Anak, Ayah dan Untanya



Pernah suatu ketika ada seorang anak bersama ayahnya dan seekor unta yang ditungganginya. Ayah dari anak tersebut mengajaknya menuju pasar tak jauh dari tempat tinggal mereka berdua. Awalnya ia hendak mengajaknya berkeliling mengitari pasar sekedar untuk turut serta dalam keramaian hiruk-pikuk pasar yang tak terkendali. Anaknya duduk diatas unta dan ayahnya berjalan sambil setia dengan genggaman jarinya bersama tali yang mengikat unta tersebut. Selama perjalanan banyak yang bisa dilihat, dari mulai geliat perjuangan seorang wanita renta yang berburu barang bekas berkualitas obralan lidah yang indah. Ada pula pengorbanan seorang ibu yang tak lelah menawar serendah mungkin harga selembar kulit unta sampai penjualnya menangis tak kuasa melayani “transaksi sistemik” si ibu tersebut. Di sebelah kanan, tak henti-hentinya hilir-mudik kuli panggul yang setia menggugurkan peluh sambil memanggul barang bawaan sang tuan dadakan.
“Duhai anakku, ku kenalkan padamu sebuah tempat. Pasar namanya. Dan engkau sedang berada disini.” Lirih sang Ayah.

Mereka terus berjalan sambil mengamati semua pembeli dan penjual di pasar tersebut. Tak satupun mereka jumpai kecuali yang ada adalah pembeli yang ingin murah dan pedagang yang ingin laba melimpah. Tak sedikit dari mereka rela berbohong, menaikkan modal lewat lidah mereka sendiri atau mempermainkan takaran timbangan. Ada pula pembeli yang rela dengan susah payah menawar serendah-rendahnya harga barang yang mereka hendak beli yang pada akhirnya tak ada transaksi karena memang itulah kenikmatan sang pembeli; menawar dengan susah payah, karena itulah makna perjuangan.
“Duhai anakku, inilah pasar sekarang kau mulai mengenalinya.” Lanjut sang Ayah menutup babak kedua penjelasan.

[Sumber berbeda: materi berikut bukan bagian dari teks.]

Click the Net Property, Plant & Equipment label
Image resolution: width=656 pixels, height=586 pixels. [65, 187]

Langkah unta mengiringi langkah sang Ayah mengikuti vektor tali genggaman tangan hitam keriput seorang renta nan mulia. Diujung jalan sang Ayah tertarik dengan kerumunan laki-laki. Mereka bukan penjual, bukan pula pembeli. Tak sadar mereka ternyata sebentar lagi berada dalam pusaran juragan pasar yang berkumpul menerima upeti harian sambil terbelalak mendengar cerita lucu juragan yang lain sesama mereka.
“Hei, tak ada orang yang paling durhaka kecuali seorang anak yang membiarkan ayahnya berjalan diatas terik matahari sedangkan ia dengan enaknya duduk diatas tunggangan unta.” Loroh salah satu diantara mereka menyindir sang Anak yang disambut dengan gelengan banyak kepala.

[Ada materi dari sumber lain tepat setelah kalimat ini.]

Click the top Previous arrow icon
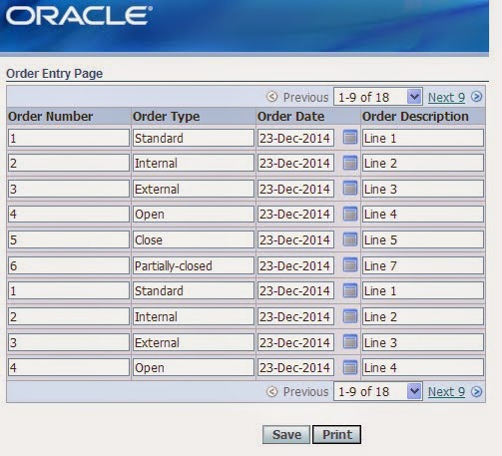The height and width of the screenshot is (456, 502). (x=271, y=97)
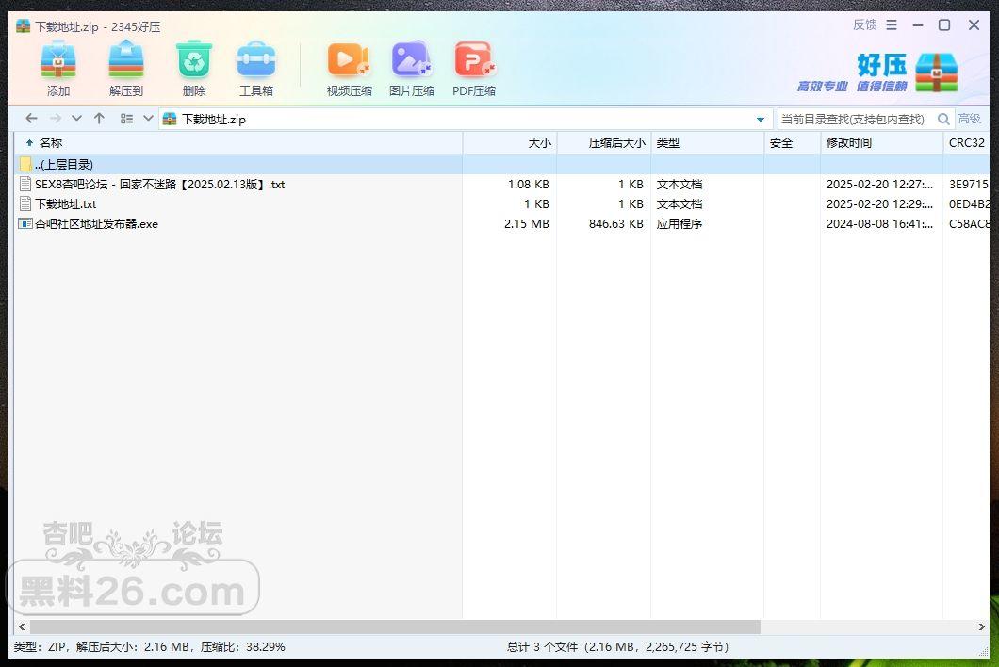Expand the address path dropdown arrow
Screen dimensions: 999x667
[761, 120]
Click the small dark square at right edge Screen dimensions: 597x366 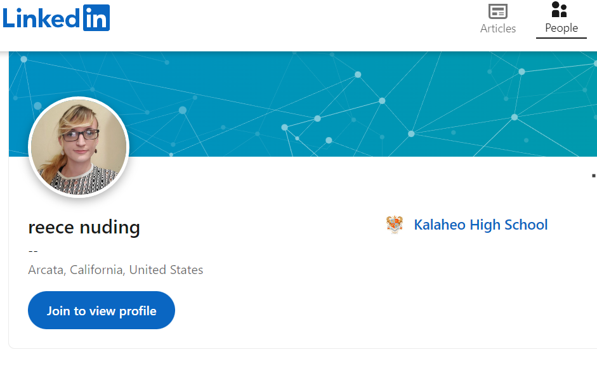(x=593, y=175)
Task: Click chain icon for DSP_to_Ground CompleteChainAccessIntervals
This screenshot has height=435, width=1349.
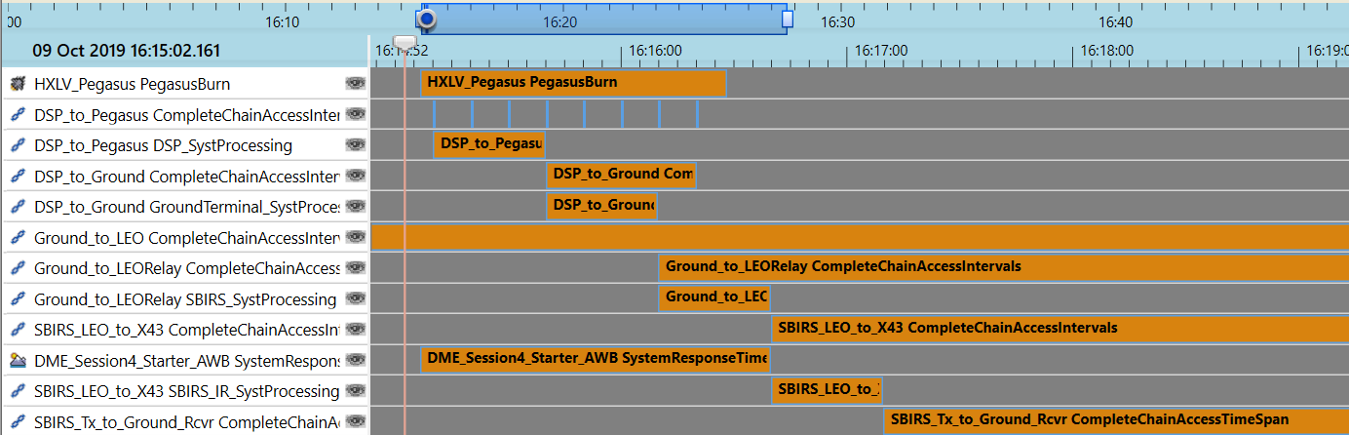Action: (x=17, y=177)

“Nak, mari tukar dirimu dengan Ayah. Ayah tidak ingin engkau menjadi durhaka karena ini. Turunlah engkau, biar Ayah yang menunggangi unta dan engkau berjalan.” Lanjut sang Ayah.
“Aduhai, tega benar lelaki itu. Lelaki macam apa ia yang tega duduk diatas tunggangan sementara anaknya berjalan kaki sendirian diatas tanah yang panas?” Suntak sindir lelaki yang satu.
“Hei dungu, ayah macam apa kau?! Padahal untamu tak lebih jelek daripada dirimu” Lanjutnya
“hahahaha…” Sambut lelaki yang lain.

“Nak, mari naik bersama ayah diatas. Mari kita tunggangi bersama unta ini.” Langkah sang Ayah menanggapi sindiran.
“Aduhai, apakah otak mereka seperti unta. Tak punyakah sedikit rasa kasihan pada unta itu?” Sindir lelaki yang lain.

“Nak, mari kita kita berdua turun. Barangkali ini cukup membuat mereka diam tak lagi mengejek diri kita.” Ucap sang Ayah dengan bijaksana.
“Demi bapakku penguasa kota ini, apakah mereka tak tahu bahwa unta untuk mereka tunggangi. Seberapa kaya memangnya mereka sampai-sampai tak sedikitpun menggunakannya?” Murka seorang lelaki yang dari pakaiannya nampak bahwa ialah pemimpin diantara mereka.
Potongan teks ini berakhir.